U.S. District Judge Alvin Hellerstein, a Clinton appointee, blocked the Trump administration from using the Alien Enemies Act of 1798 to deport anyone located in his southern New York district.
Federal Judge’s Ruling on Deportations
And he lamented the plight of more than 200 men whom the administration has already sent to an infamous Salvadoran anti-terrorism prison known for human rights abuses.
“The destination, El Salvador, a country paid to take our aliens, is neither the country from which the aliens came, nor to which they wish to be removed,” the judge wrote in a 22-page decision Tuesday. “But they are taken there, and there to remain, indefinitely, in a notoriously evil jail, unable to communicate with counsel, family or friends.”
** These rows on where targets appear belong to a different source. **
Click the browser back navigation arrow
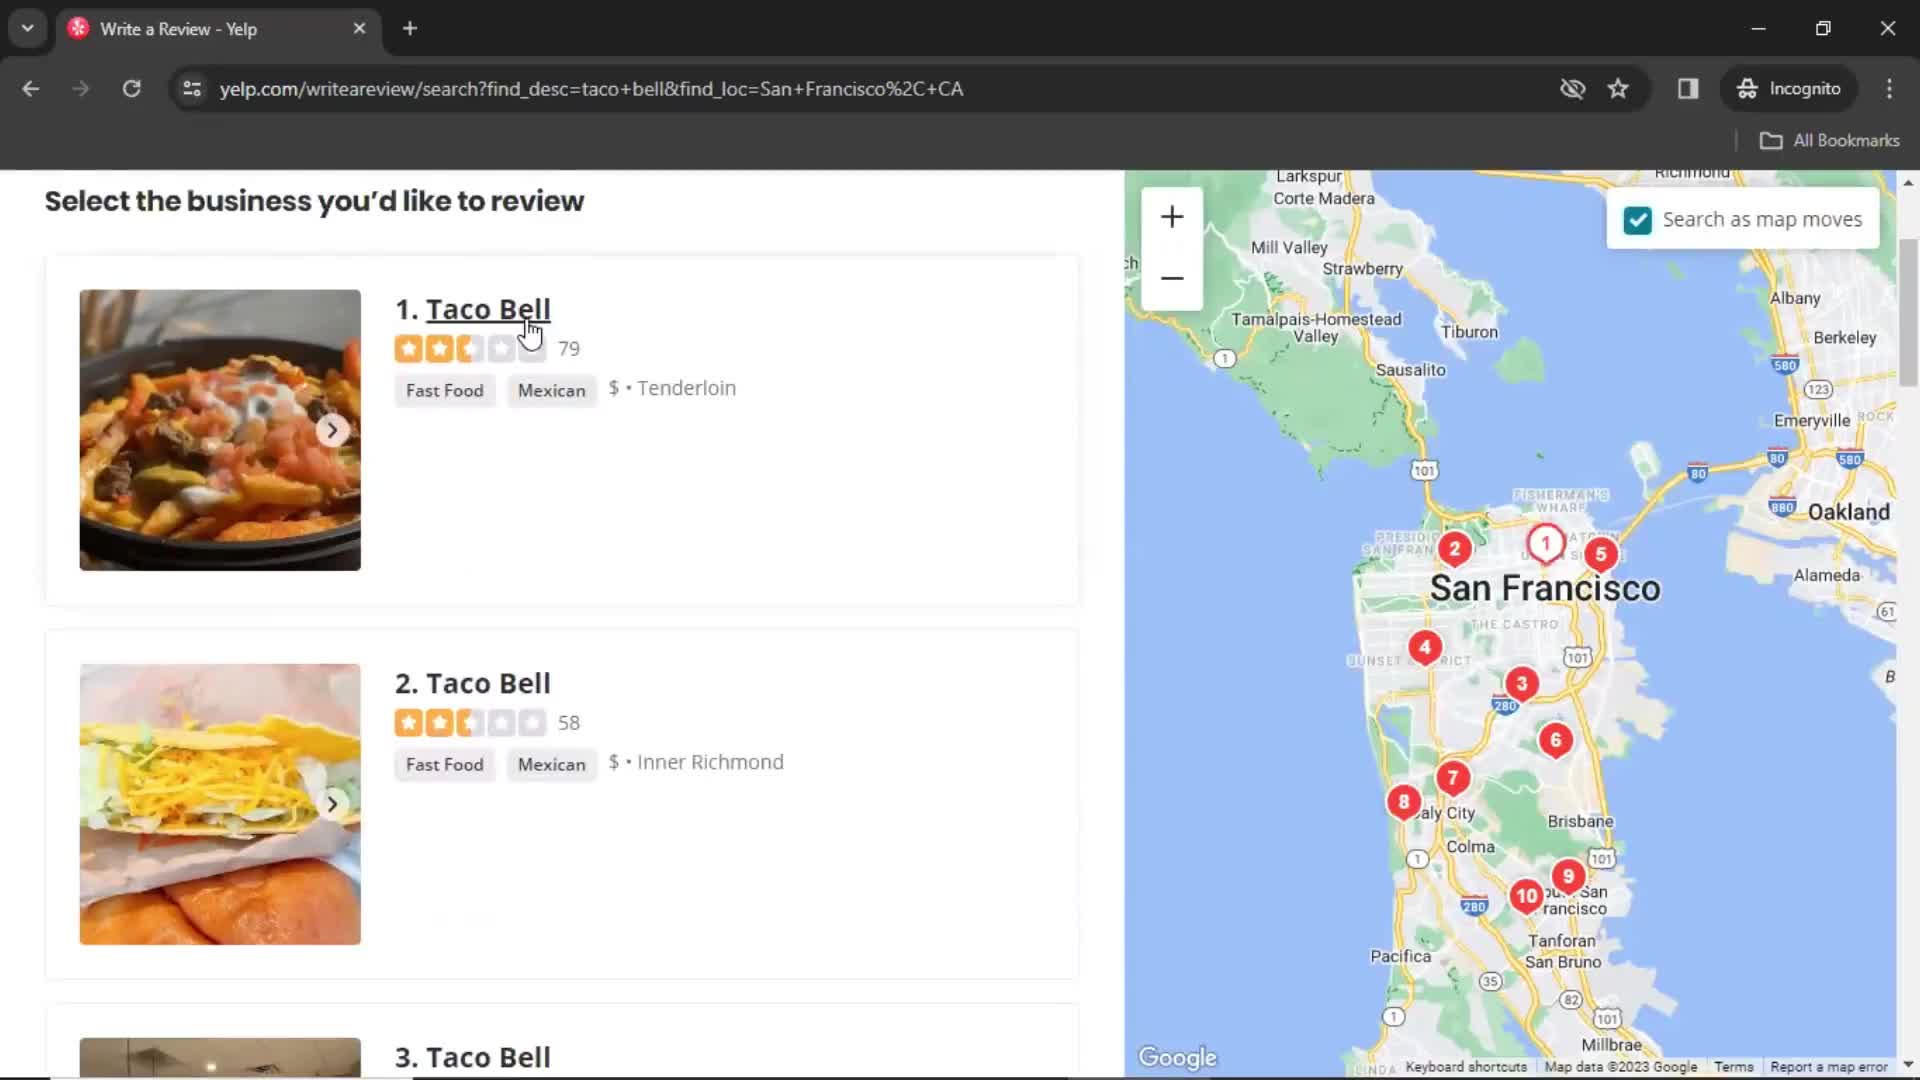Viewport: 1920px width, 1080px height. (x=32, y=88)
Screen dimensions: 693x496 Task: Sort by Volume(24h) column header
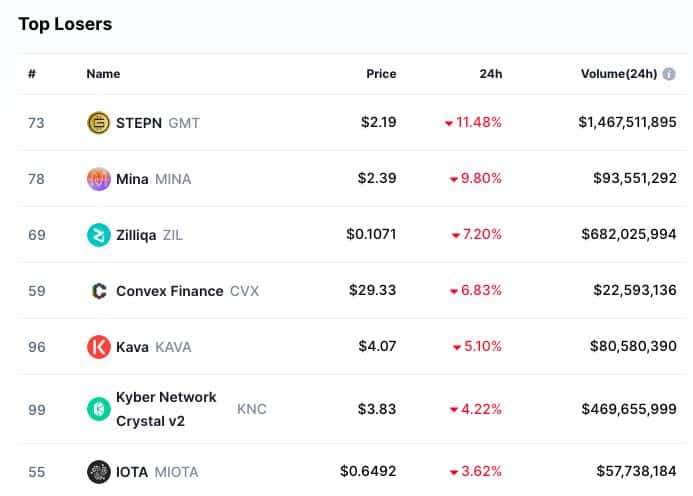coord(619,74)
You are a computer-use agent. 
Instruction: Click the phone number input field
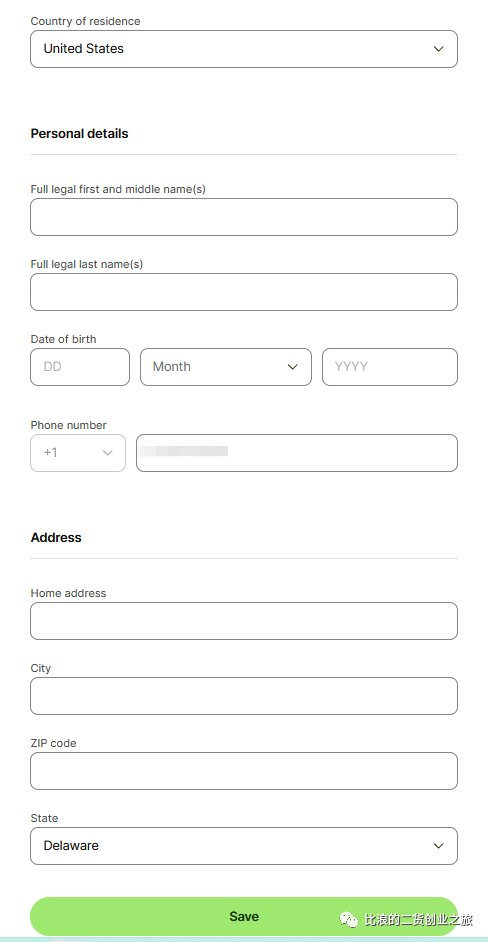(x=297, y=453)
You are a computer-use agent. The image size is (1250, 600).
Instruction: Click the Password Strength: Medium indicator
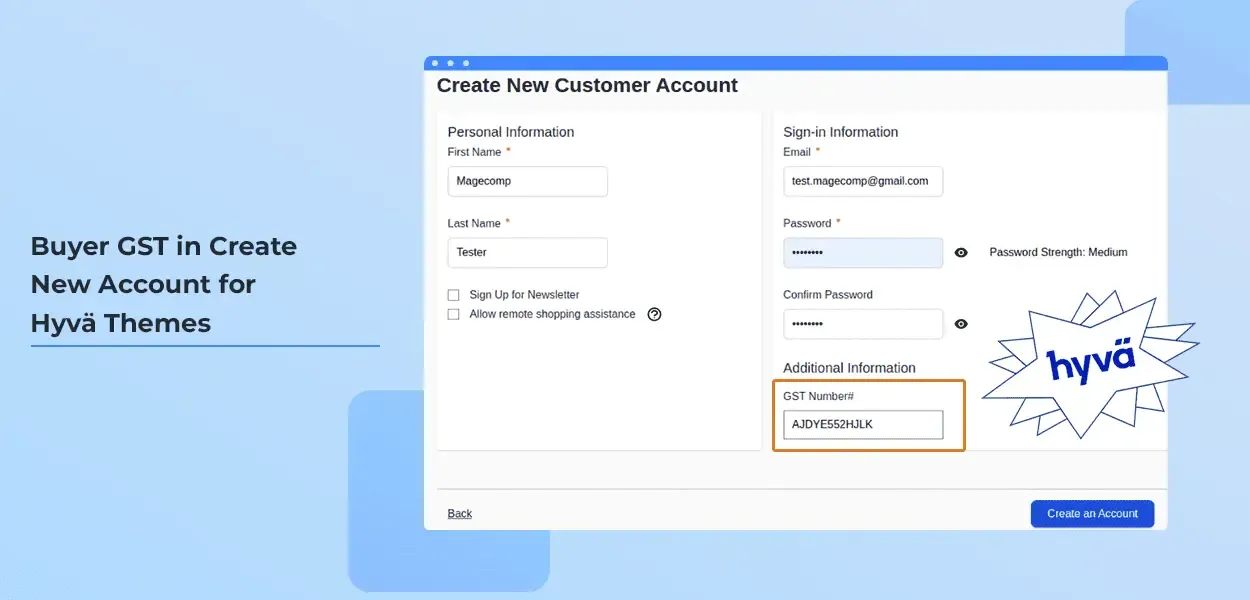click(1058, 253)
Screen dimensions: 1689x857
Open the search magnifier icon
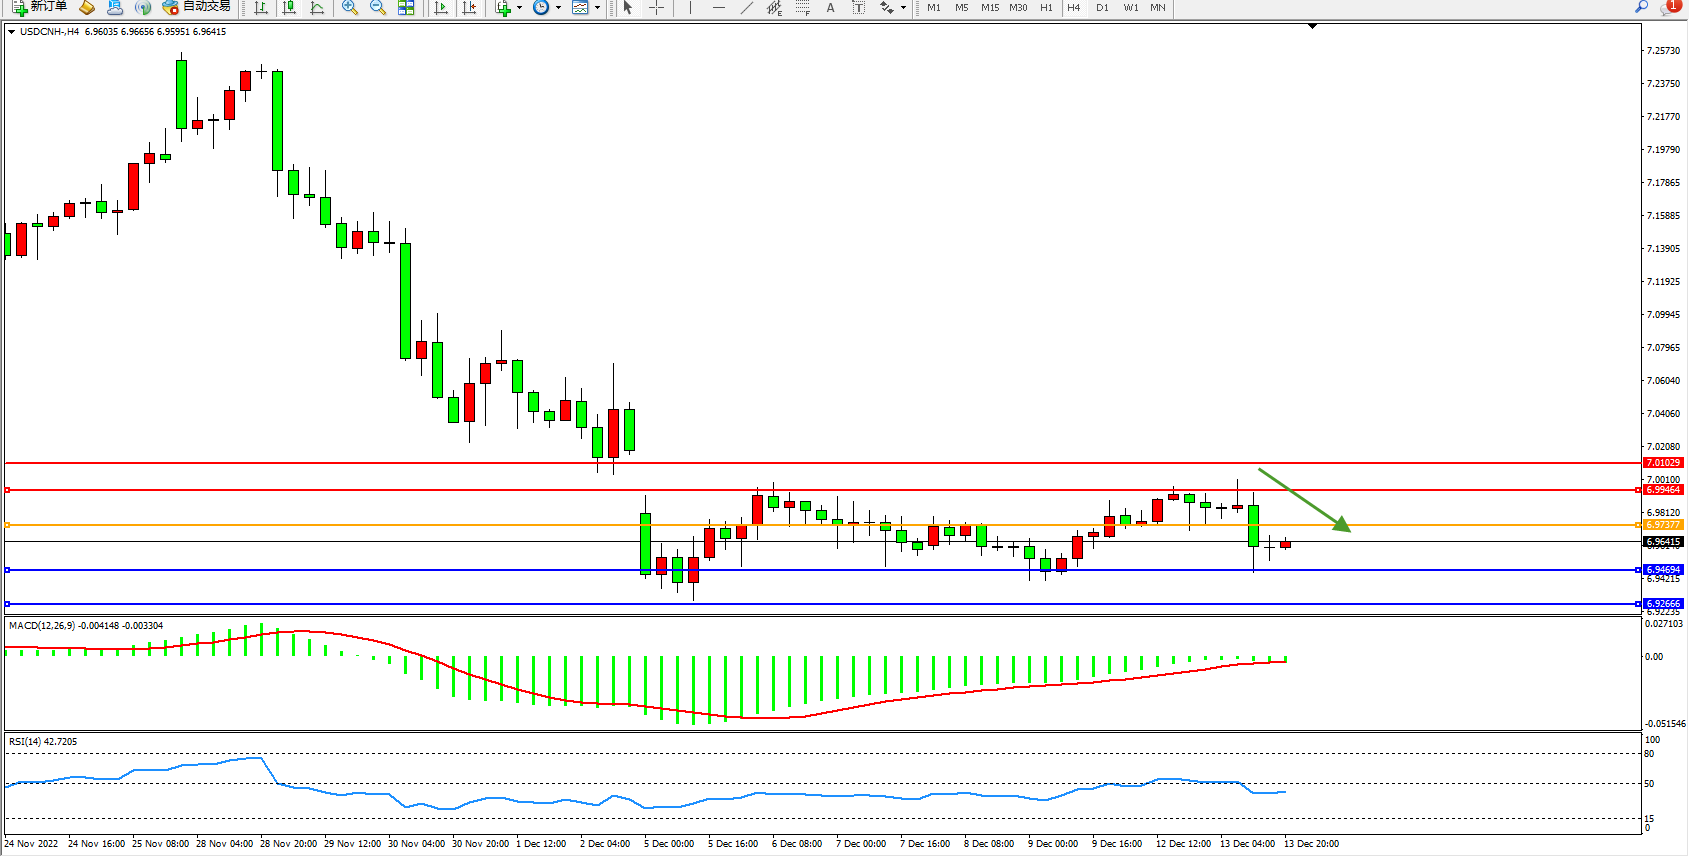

Further deportations under the Alien Enemies Act would be “unlawful,” Hellerstein wrote.
Legal Backlash Against Trump’s Actions
He is the latest federal judge to chide the administration for its use of the act, which gives the president the power to quickly expel foreign invaders.
Last week, a Trump-appointed federal judge in Texas held that Trump’s use of the AEA was “unlawful.” In Colorado last month, a Biden-appointed federal judge found that the administration had “improperly” used the act against alleged members of a Venezuelan gang, Tren de Aragua.
Like the judges in Texas and Colorado, Hellerstein wrote that Trump exceeded his authority when he invoked the 227-year-old law to target alleged members of the gang.
Due Process Concerns
“There is nothing in the AEA that justifies a finding that refugees migrating from Venezuela, or TdA gangsters who infiltrate the migrants, are engaged in an ‘invasion’ or ‘predatory incursion,’” Hellerstein wrote.
Rather than provide a “bare bones form letter,” Hellerstein said, the administration must file a complaint in federal court, advising the individual of the “acts he committed that justify his removal,” and it must give the person a “reasonable amount of time” to file a petition challenging his or her detention.
In noting the importance of due process, Hellerstein cited two cases in which the Trump administration has been ordered to seek the return of people they have improperly deported to El Salvador.
This critique by a federal judge adds to the growing legal challenges against the Trump administration’s immigration policies, highlighting concerns over due process and jurisdiction.